*Выбранный отрывок*:
***

Рабочие бьют индиго, гравюра, Коулсуорти Грант


Форлонг, основавший школу и больницу и пользовавшийся всеобщим уважением в обществе, в 1850-х годах был одним из двух наиболее либеральных плантаторов во всей Бенгалии. Другие оказались куда суровее: зачастую они были выходцами из низших классов, презираемыми более образованными управляющими колонией. Они, не раздумывая, отправляли фермеров в тюрьму или приговаривали к порке за то, что те не выплатили долги, которые их принудили делать[235]. Одним из самых известных плантаторов был человек по имени Джордж Мирс, который регулярно сжигал дома фермеров, не желавших выращивать для него индиго. В 1860 году он сумел добиться принятия запрета выращивать рис на землях, где когда-либо выращивали индиго. Несколько недель спустя началась серия событий, получивших название «Голубой мятеж» и в конечном итоге приведших к обузданию этой беззаконной системы[236].

Все началось в деревне Барасат – на одной из ближайших к Калькутте плантаций. Фермеры начали шумно протестовать, остальные бенгальцы последовали их примеру. В результате сотни людей были брошены в тюрьмы, камеры которых переполнились. Ходили слухи о заговоре с целью похищения вице-короля лорда Рипона, а газета «Англичанин» сообщала: «мы находимся на пороге кризиса»[237].

***

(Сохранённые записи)
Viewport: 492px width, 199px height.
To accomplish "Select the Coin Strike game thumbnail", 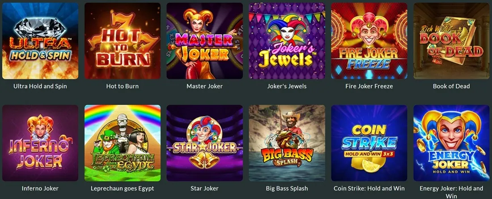I will (369, 143).
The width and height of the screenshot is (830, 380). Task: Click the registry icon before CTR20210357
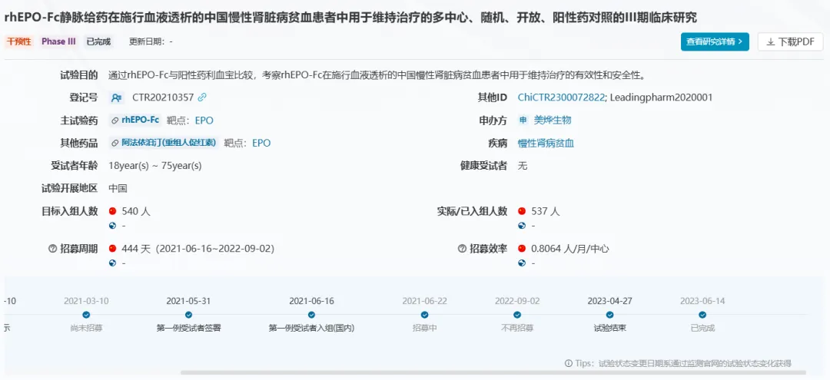click(x=116, y=97)
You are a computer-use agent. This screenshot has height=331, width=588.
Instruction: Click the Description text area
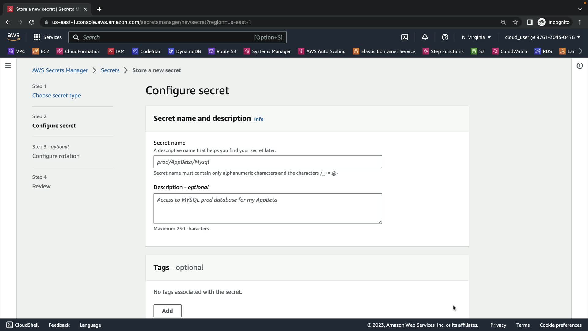[x=267, y=208]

***

*Формулировка задания 1*: Приведите повторно без изменений часть отрывка об индиговых плантациях Бенгалии, начиная с места, где стоят слова «Форлонг, основавший школу», и заканчивая словами «этой беззаконной системы[236].».
*Формулировка задания 2*: Согласно отрывку об индиговых плантациях Бенгалии, какого запрета добился Джордж Мирс в 1860 году?
*Формулировка задания 3*: Продолжите отрывок об индиговых плантациях Бенгалии с того места, на котором он заканчивается.

*Результат выполнения 1*:
Форлонг, основавший школу и больницу и пользовавшийся всеобщим уважением в обществе, в 1850-х годах был одним из двух наиболее либеральных плантаторов во всей Бенгалии. Другие оказались куда суровее: зачастую они были выходцами из низших классов, презираемыми более образованными управляющими колонией. Они, не раздумывая, отправляли фермеров в тюрьму или приговаривали к порке за то, что те не выплатили долги, которые их принудили делать[235]. Одним из самых известных плантаторов был человек по имени Джордж Мирс, который регулярно сжигал дома фермеров, не желавших выращивать для него индиго. В 1860 году он сумел добиться принятия запрета выращивать рис на землях, где когда-либо выращивали индиго. Несколько недель спустя началась серия событий, получивших название «Голубой мятеж» и в конечном итоге приведших к обузданию этой беззаконной системы[236].

*Результат выполнения 2*: Запрета выращивать рис на землях, где когда-либо выращивали индиго.

*Результат выполнения 3*:
Много позже миссионер Джеймс Лонг вспоминал, как однажды апрельским утром 1860 года он занимался санскритом со своим учителем, как вдруг увидел у своего окна толпу в полсотни человек, пытающуюся что-то ему сказать. Лонга (который поддерживал фермеров индиго) попросили перевести пьесу авторства почтового служащего по имени Динабандху Митра. Главные злодеи в «Нил Дарпане» – «Индиговом зеркале» – это неуклюжие и злобные двойники Джорджа Мирса, жестокие и коррумпированные колонисты, которые насилуют, избивают, поощряют проституцию. Они говорят полусловами, приправленными явными ругательствами, а фермеры неизменно бегло и четко высказывают протест против действий жестокой британской системы. «Этого человека избили, и в результате, я думаю, он будет прикован к постели в течение месяца, – упрекает бенгалец Вуда, одного из англичан, после того как тот чуть не убил фермера. – Сэр, у вас тоже есть семья. А теперь скажите, какое горе охватило бы вашу жену, если бы вас взяли в плен во время обеда?» Вуд отвечает оскорблением – чем-то между «пожиратель коров» и «ублюдок». Похоже, для компромиссов уже было слишком поздно.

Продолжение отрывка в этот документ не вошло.